La grazia quindi da chiedere per i due ordinandi è quello di entrare nel mistero trinitario, di essere partecipi della stessa vita di Dio proprio attraverso il loro ministero. Si tratta di qualcosa che è dono del Padre, che avviene per opera dello Spirito e attraverso Gesù”, ha proseguito Redaelli che ha sottolineato anche come “conformati sempre più a Gesù, Matteo e Lopi sono chiamati a vivere il loro ministero nella Chiesa, Lopi intrecciandolo con la vocazione matrimoniale che tanti anni fa lo ha unito nel sacramento con Anna. Devono viverlo in questa Chiesa di Gorizia e in questo tempo. Ed è un’altra richiesta di preghiera per loro. Già lo scorso anno – forse Matteo lo ricorda – in occasione dell’ordinazione presbiterale di Manuel e diaconale dello stesso Matteo, sottolineavo quanto papa Francesco da tempo va ripetendo circa il fatto che stiamo vivendo non un’epoca di cambiamento, ma un cambio d’epoca. Un periodo di transizione di cui è difficile delineare con precisione i contorni e, in particolare, intuire gli esiti. Non è facile decidere di dedicare la vita al Signore e alla Chiesa in questo contesto, così incerto. Ma questo è il tempo in cui il Signore ci chiede di vivere e di operare, non ce ne viene dato uno alternativo. Il Signore non ci lascia soli e ci assicura l’assistenza del suo Spirito. Allo Spirito Santo chiediamo perciò per gli ordinandi e per il futuro del loro ministero il duplice dono del discernimento e del coraggio”.

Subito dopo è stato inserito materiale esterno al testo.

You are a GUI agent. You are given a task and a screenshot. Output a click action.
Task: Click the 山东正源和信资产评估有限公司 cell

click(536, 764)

L’ultimo cenno del presule ai giovani: “So che nella nostra diocesi ci sono dei giovani e, spero, anche delle giovani donne, che sentono in loro il richiamo dello Spirito a dedicare la loro vita al Signore e alla Chiesa. E la stessa cosa vale per uomini maturi che intuiscono il diaconato come un loro possibile servizio alla Chiesa. Qualcuno di loro è, per così dire, già avanti nel cammino di discernimento della volontà di Dio. Manca solo il passo successivo e decisivo di fidarsi e affidarsi al Signore. C’è il discernimento, ma non ancora il coraggio. Lo Spirito Santo si è forse dimenticato di donarlo loro? Che il coraggio di Lopi e di Matteo, di cui li ringrazio a nome della nostra Chiesa diocesana, sia per loro di esempio e un segno che lo Spirito dona oggi alla nostra comunità”.

Terminata la liturgia, i due hanno voluto fare propri alcuni ringraziamenti: Paoletti ha ringraziato in primis la moglie Anna. “Per noi diaconi permanenti il consenso della moglie è fondamentale. In questo cammino la presenza di mia moglie la considero parte integrante della mia diaconia. Sono stati otto lunghi anni nei quali ci sono stati momenti non facili, dal Covid alla mia malattia e in questo periodo ho sperimentato il sostegno di tante persone. Ho sperimentato l’amore di tante persone, della comunità, della famiglia e degli amici. Nella mia vita in alcuni momenti mi sono ritrovato a essere un cercatore ma quanto ho scoperto in questi mesi, in questi anni, è che siamo tutti cercati da Dio”.

“Sono qui con il cuore pieno di gratitudine, capisco cosa vuol dire quando il Signore dice: riceverai cento volte tanto – sono state le parole di don Matteo – ringrazio i miei professori e tre giganti che ci guardano da lassù: don Renzo Boscarol, Padre Renato Ellero e don Giorgio Giordani”. “Unico sacerdozio è quello di Cristo e anche tutti voi, in virtù del battesimo siete sacerdoti, siamo segni della presenza di Dio nel mondo – ha concluso il novello presbitero – non rimaniamo rinchiusi nei nostri schemi o categorie, come ha fatto Giona. Cerchiamo di vivere la vita come un dono per gli altri, come un segno concreto per il suo amore anche se questo costa una croce. Ripetiamo ogni giorno il nostro sì, a questo meraviglioso dono del Creatore che noi chiamiamo vita”.